Days passed, and it was finally time to move. We only had the bare minimum, a few pieces of clothing, food and cooking supplies, and our sentimental items. My parents gave me the family Bible to hold as we made our way down to our new place. I clutched the worn leather and traced my fingers along the gold leafing and prayed. “God please help us with whatever we need to get through. I don’t think I’ll ever be able to live like this. Everything we have is gone. Please God, I will do anything to go back to the way things were.”
We reached the area of our flat, and I was at a loss for words. What everyone had said was far from worse. It was cramped as if the buildings were built on top of each other. The roads were broken, filled with potholes and cracks. It smelled as if something was dead, and it probably was. There was so much garbage that you couldn’t tell what everything was. I looked around and noticed the rusting street sign. It faintly read ‘Madison Street’. How ironic, a president like him wouldn’t want people to live like this.
My parents, Albert, Emma, and I stood in front of where we would live and placed down our belongings. “The owner should be here soon,” my father declared.
Sure enough, a rumbling noise came from down the street. Swerving between the people and garbage, a black shiny Audi drove. It came to a halt in front of the building and parked. A large, tall man came out of the passenger side of the vehicle. In ornate clothing, he waddled over and shook my Father’s hand.
“You must be the Rhode Family, eh?” he asked with a gruff voice.
“Yes Sir, and you are-”
“Mr. Mayer exactly. So, you will be on the third floor with the Hopkins. They’re a very nice family, they pay their rent every time,” he scoffed. “Now you’ve paid your first down payment. But rent will be due in two weeks’ time, costing eight dollars.”
“Excuse me, Mr. Mayer,” my Mother interrupted. “We are sharing? I thought you said we would have our own apartment to ourselves.”
“Well yes,” he responded. “You have your own room to sleep in. But everything else is shared by the apartment or floor. How else do you think you got the discount?”
We were silent, simply ashamed of what everything had come down to. Mr. Mayer continued. “Now I’ll let you all see yourself in. I shall be back soon to collect rent. Have a good day!” He turned around and made his way back to the car. I clenched the book hard, how could this man do this to someone? All that wealth and he was allowing us to live like this? I hoped that I wouldn’t be like him when I was older.

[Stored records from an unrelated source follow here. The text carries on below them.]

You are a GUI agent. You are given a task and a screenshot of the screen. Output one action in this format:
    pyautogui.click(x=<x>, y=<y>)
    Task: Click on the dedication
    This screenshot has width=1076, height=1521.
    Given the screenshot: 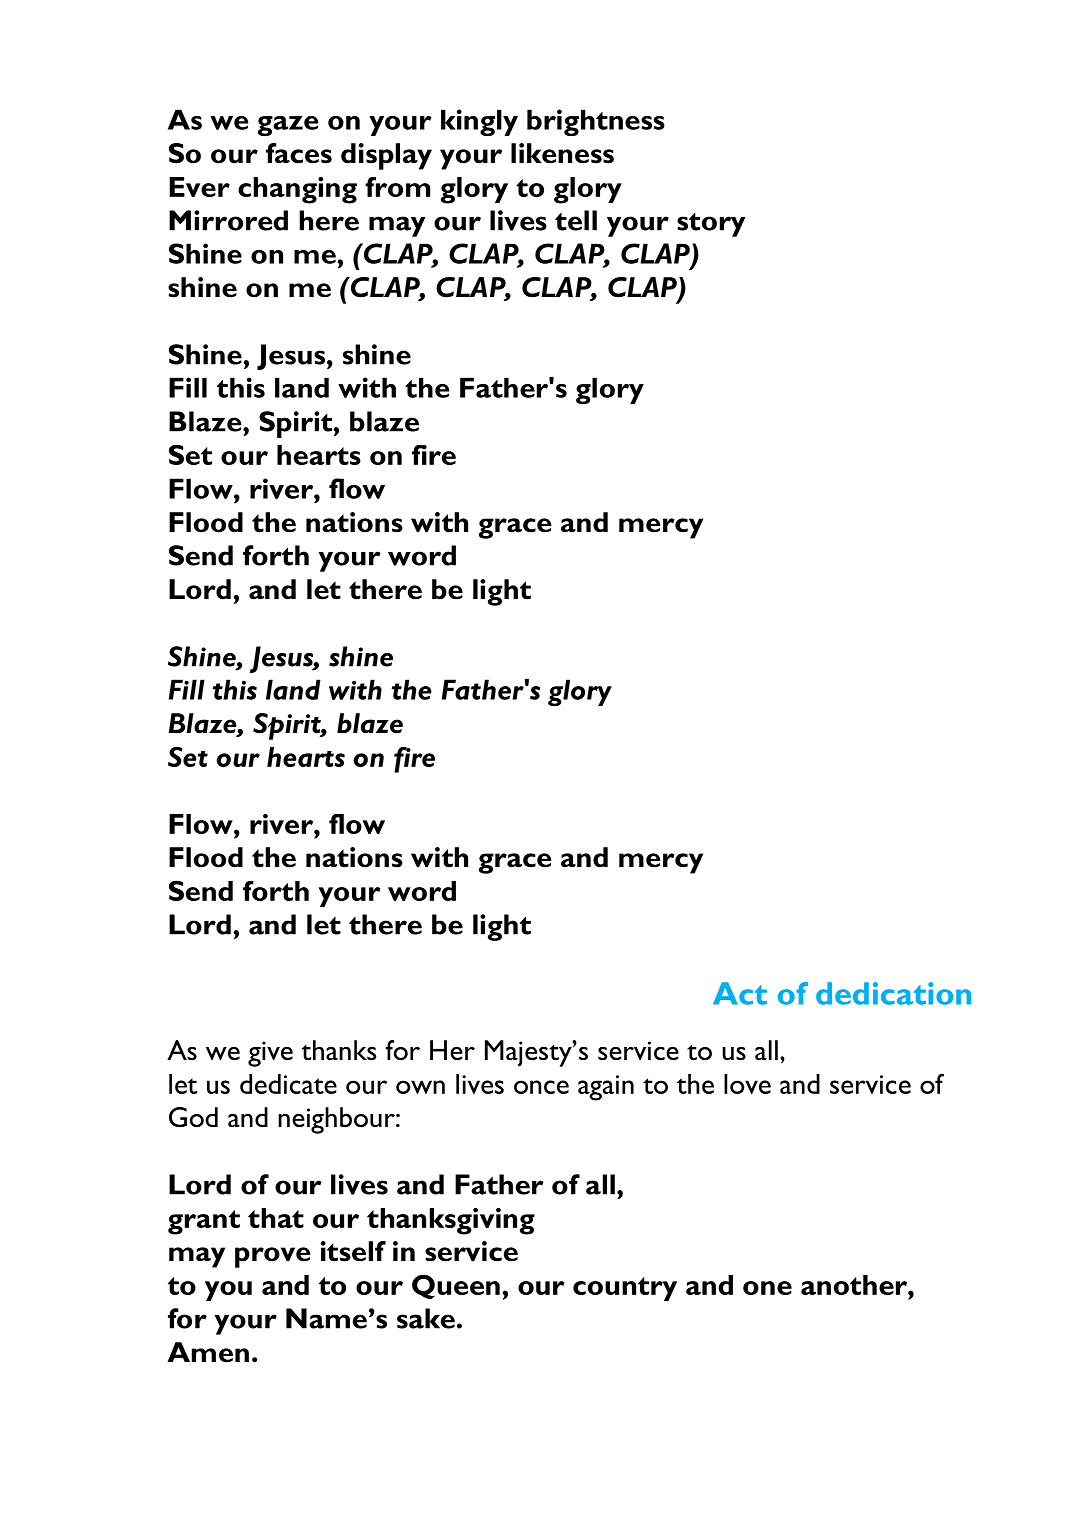 What is the action you would take?
    pyautogui.click(x=893, y=993)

As we watched him drive off, my Mother fell to her knees and sobbed. “Oh lord, why us? What did we do to deserve this?”
Albert kneeled to comfort her. He was clearly distressed but held his composure. “It’ll be alright,” he consoled. But in reality, none of us knew if it would. Everything in our life was turned around.
I sighed, how I wished I could be playing baseball right now. Even school sounded better. Although our school was downright awful, it was better than living in this trash.
My father helped my mother up, and we all stood ready to enter. Once we stepped into this place, our lives would be practically miserable and completely different. Fearful of what was to come, we walked into our impending fate.